(Target position items)

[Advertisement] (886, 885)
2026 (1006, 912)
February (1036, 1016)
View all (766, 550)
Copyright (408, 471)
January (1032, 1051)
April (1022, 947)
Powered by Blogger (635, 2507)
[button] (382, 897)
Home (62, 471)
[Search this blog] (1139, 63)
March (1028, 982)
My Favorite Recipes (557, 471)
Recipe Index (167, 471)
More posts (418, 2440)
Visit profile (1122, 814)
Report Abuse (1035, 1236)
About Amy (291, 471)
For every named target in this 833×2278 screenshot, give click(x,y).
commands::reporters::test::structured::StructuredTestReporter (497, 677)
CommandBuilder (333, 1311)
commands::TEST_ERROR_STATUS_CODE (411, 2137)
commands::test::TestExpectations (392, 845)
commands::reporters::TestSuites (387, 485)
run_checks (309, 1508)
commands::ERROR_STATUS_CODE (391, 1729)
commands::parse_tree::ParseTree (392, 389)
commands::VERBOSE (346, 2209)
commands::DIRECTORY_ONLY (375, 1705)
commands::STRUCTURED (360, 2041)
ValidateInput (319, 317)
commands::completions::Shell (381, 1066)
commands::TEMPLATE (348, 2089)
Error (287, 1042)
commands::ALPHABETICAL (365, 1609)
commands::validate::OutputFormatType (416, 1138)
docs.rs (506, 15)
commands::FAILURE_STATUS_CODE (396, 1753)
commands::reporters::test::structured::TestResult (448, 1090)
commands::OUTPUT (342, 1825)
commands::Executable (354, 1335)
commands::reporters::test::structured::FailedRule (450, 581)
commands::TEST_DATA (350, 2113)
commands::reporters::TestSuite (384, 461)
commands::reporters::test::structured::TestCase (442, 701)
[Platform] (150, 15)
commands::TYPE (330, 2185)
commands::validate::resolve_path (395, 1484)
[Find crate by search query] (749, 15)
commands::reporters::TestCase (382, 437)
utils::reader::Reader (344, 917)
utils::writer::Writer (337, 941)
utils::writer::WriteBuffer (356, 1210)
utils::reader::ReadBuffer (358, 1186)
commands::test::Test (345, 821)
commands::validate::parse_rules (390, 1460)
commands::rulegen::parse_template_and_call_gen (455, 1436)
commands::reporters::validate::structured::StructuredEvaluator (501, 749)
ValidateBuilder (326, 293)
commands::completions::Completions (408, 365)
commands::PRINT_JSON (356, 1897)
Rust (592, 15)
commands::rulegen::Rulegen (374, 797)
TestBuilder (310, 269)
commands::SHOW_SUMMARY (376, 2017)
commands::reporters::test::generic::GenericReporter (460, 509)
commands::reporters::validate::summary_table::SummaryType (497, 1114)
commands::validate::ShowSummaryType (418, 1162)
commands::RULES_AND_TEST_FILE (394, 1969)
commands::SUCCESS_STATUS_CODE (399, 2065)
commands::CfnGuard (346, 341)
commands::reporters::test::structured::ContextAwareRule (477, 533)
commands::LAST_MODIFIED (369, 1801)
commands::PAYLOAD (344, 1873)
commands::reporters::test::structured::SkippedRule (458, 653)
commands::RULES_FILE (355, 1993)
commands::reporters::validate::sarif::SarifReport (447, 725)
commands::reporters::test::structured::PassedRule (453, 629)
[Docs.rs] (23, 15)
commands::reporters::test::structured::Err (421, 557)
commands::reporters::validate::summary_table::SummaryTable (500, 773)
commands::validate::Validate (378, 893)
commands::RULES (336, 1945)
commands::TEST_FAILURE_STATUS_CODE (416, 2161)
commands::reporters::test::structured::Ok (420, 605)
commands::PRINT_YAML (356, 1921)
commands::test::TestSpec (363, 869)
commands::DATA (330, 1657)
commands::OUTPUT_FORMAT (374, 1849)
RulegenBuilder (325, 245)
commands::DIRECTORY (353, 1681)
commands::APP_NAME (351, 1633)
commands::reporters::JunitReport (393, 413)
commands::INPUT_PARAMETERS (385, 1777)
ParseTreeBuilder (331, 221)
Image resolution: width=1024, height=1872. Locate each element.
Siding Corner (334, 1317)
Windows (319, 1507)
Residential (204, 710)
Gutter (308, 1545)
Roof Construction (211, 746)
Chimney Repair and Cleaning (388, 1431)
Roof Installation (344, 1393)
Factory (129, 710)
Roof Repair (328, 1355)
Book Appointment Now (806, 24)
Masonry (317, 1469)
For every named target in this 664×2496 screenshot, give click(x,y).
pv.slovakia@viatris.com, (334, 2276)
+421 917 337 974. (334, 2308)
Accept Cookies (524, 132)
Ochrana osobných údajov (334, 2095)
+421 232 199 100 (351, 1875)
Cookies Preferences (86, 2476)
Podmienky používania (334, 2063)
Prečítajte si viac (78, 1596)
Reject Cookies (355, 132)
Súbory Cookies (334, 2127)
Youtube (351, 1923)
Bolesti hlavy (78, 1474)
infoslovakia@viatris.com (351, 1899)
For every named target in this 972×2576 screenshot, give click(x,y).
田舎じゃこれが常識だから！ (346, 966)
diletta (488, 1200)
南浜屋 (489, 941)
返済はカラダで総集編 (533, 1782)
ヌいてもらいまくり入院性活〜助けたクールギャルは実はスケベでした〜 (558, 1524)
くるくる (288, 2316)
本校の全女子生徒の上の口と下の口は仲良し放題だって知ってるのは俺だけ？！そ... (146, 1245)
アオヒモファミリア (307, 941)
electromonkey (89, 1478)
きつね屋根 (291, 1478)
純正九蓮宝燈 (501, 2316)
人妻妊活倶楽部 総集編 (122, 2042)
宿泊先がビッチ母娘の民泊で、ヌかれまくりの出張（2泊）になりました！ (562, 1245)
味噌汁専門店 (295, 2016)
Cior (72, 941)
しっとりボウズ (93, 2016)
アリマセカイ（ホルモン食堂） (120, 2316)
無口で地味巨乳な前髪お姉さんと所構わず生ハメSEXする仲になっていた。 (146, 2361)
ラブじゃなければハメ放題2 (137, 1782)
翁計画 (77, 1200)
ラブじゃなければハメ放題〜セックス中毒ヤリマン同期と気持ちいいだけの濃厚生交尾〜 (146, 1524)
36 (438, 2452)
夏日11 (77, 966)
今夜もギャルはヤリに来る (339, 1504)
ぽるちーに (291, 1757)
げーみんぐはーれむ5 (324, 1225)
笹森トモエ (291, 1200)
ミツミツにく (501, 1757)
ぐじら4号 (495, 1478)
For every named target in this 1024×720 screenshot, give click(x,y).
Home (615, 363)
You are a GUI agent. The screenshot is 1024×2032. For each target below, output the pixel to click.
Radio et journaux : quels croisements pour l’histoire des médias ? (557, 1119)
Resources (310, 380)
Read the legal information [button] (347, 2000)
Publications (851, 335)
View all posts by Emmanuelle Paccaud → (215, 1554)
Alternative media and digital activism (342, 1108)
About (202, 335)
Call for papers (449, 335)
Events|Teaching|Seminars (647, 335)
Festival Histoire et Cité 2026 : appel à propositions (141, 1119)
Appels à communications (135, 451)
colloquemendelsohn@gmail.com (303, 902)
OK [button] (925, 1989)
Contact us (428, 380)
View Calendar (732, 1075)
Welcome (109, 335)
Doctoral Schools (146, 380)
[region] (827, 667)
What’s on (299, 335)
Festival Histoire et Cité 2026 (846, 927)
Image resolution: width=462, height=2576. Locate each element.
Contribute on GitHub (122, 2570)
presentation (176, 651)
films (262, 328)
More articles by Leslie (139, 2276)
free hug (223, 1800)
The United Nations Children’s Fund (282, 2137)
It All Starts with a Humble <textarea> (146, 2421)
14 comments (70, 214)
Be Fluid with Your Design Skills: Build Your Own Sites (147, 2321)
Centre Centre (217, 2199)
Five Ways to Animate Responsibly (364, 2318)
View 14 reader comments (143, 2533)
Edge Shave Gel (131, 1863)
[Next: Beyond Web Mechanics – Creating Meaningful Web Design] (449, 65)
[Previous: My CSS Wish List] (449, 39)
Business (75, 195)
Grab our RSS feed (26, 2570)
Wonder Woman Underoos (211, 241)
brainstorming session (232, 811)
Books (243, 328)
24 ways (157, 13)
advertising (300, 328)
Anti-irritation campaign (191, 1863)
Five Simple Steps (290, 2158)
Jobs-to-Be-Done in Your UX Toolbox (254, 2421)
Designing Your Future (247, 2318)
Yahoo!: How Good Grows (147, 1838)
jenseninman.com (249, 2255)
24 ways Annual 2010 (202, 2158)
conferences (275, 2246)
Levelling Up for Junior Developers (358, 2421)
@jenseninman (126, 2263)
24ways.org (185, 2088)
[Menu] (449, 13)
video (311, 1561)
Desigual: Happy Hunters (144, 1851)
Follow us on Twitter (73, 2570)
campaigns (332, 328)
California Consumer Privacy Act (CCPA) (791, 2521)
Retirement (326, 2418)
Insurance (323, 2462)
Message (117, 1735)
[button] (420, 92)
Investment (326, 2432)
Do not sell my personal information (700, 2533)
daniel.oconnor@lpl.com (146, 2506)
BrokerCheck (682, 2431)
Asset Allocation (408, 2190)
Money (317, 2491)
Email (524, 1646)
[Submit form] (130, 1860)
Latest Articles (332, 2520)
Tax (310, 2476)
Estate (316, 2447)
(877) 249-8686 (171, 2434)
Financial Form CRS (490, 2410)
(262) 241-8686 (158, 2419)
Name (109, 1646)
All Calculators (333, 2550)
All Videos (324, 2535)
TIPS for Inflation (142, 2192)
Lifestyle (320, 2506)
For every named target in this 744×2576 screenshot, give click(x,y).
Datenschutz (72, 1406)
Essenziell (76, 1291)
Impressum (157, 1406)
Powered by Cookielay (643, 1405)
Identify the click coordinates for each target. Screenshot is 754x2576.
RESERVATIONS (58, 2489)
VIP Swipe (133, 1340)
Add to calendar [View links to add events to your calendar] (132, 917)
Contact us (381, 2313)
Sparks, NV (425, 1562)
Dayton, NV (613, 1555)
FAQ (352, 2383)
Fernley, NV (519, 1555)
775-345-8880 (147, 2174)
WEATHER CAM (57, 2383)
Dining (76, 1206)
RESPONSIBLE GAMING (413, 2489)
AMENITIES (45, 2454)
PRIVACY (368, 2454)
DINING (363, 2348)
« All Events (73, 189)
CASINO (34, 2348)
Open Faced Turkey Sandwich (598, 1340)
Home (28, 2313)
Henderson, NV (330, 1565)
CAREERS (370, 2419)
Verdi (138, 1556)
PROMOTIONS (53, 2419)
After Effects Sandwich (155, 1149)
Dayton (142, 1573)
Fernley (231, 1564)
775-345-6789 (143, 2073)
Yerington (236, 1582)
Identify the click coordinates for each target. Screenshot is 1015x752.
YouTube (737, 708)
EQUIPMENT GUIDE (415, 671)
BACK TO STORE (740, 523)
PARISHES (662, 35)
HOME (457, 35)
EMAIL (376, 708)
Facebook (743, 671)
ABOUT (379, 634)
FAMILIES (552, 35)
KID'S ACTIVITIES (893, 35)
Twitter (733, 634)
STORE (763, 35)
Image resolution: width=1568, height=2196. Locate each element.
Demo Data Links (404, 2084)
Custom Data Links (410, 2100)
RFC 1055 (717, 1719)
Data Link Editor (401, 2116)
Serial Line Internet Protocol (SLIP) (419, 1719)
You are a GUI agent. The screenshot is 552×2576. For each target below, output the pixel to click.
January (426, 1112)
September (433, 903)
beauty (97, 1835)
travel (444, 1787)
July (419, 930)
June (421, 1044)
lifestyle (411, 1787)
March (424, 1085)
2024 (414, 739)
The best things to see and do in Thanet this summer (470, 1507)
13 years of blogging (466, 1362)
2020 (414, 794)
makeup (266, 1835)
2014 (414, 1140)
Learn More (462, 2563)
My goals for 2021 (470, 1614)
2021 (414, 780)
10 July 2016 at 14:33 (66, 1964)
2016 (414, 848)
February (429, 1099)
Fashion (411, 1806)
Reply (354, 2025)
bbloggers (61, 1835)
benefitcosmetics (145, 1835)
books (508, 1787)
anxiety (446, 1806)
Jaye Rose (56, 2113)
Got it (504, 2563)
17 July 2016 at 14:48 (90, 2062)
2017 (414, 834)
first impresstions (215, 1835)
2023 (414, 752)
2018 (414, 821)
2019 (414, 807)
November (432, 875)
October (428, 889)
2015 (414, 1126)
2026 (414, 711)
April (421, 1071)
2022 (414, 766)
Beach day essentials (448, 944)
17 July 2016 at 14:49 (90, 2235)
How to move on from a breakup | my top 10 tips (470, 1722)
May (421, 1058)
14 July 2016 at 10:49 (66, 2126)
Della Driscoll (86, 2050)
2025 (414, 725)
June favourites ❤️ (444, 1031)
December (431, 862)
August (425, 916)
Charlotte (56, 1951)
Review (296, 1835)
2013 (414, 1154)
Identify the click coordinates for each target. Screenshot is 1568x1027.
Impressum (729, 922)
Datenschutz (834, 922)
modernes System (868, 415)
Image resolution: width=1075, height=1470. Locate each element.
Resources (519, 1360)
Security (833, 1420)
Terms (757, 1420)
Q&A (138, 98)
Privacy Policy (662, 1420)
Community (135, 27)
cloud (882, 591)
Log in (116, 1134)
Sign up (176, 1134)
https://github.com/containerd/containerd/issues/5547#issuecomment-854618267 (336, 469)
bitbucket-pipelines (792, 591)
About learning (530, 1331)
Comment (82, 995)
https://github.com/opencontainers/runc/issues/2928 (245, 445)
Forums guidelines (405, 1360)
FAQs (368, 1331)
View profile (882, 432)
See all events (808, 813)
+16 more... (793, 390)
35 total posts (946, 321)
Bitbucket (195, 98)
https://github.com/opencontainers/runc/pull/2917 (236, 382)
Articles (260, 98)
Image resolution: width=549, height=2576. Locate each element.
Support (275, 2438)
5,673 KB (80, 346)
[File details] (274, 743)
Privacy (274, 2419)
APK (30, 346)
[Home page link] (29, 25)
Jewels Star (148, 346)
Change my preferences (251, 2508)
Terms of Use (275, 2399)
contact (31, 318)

EXERCISE DIRECTIONS:
Copy the items above word for word, from the first one up to and including the line with "commands::PRINT_JSON (356, 1897)".

CORRECT RESPONSE:
[Advertisement] (886, 885)
2026 (1006, 912)
February (1036, 1016)
View all (766, 550)
Copyright (408, 471)
January (1032, 1051)
April (1022, 947)
Powered by Blogger (635, 2507)
[button] (382, 897)
Home (62, 471)
[Search this blog] (1139, 63)
March (1028, 982)
My Favorite Recipes (557, 471)
Recipe Index (167, 471)
More posts (418, 2440)
Visit profile (1122, 814)
Report Abuse (1035, 1236)
About Amy (291, 471)
For every named target in this 833×2278 screenshot, give click(x,y).
commands::reporters::test::structured::StructuredTestReporter (497, 677)
CommandBuilder (333, 1311)
commands::TEST_ERROR_STATUS_CODE (411, 2137)
commands::test::TestExpectations (392, 845)
commands::reporters::TestSuites (387, 485)
run_checks (309, 1508)
commands::ERROR_STATUS_CODE (391, 1729)
commands::parse_tree::ParseTree (392, 389)
commands::VERBOSE (346, 2209)
commands::DIRECTORY_ONLY (375, 1705)
commands::STRUCTURED (360, 2041)
ValidateInput (319, 317)
commands::completions::Shell (381, 1066)
commands::TEMPLATE (348, 2089)
Error (287, 1042)
commands::ALPHABETICAL (365, 1609)
commands::validate::OutputFormatType (416, 1138)
docs.rs (506, 15)
commands::FAILURE_STATUS_CODE (396, 1753)
commands::reporters::test::structured::TestResult (448, 1090)
commands::OUTPUT (342, 1825)
commands::Executable (354, 1335)
commands::reporters::test::structured::FailedRule (450, 581)
commands::TEST_DATA (350, 2113)
commands::reporters::TestSuite (384, 461)
commands::reporters::test::structured::TestCase (442, 701)
[Platform] (150, 15)
commands::TYPE (330, 2185)
commands::validate::resolve_path (395, 1484)
[Find crate by search query] (749, 15)
commands::reporters::TestCase (382, 437)
utils::reader::Reader (344, 917)
utils::writer::Writer (337, 941)
utils::writer::WriteBuffer (356, 1210)
utils::reader::ReadBuffer (358, 1186)
commands::test::Test (345, 821)
commands::validate::parse_rules (390, 1460)
commands::rulegen::parse_template_and_call_gen (455, 1436)
commands::reporters::validate::structured::StructuredEvaluator (501, 749)
ValidateBuilder (326, 293)
commands::completions::Completions (408, 365)
commands::PRINT_JSON (356, 1897)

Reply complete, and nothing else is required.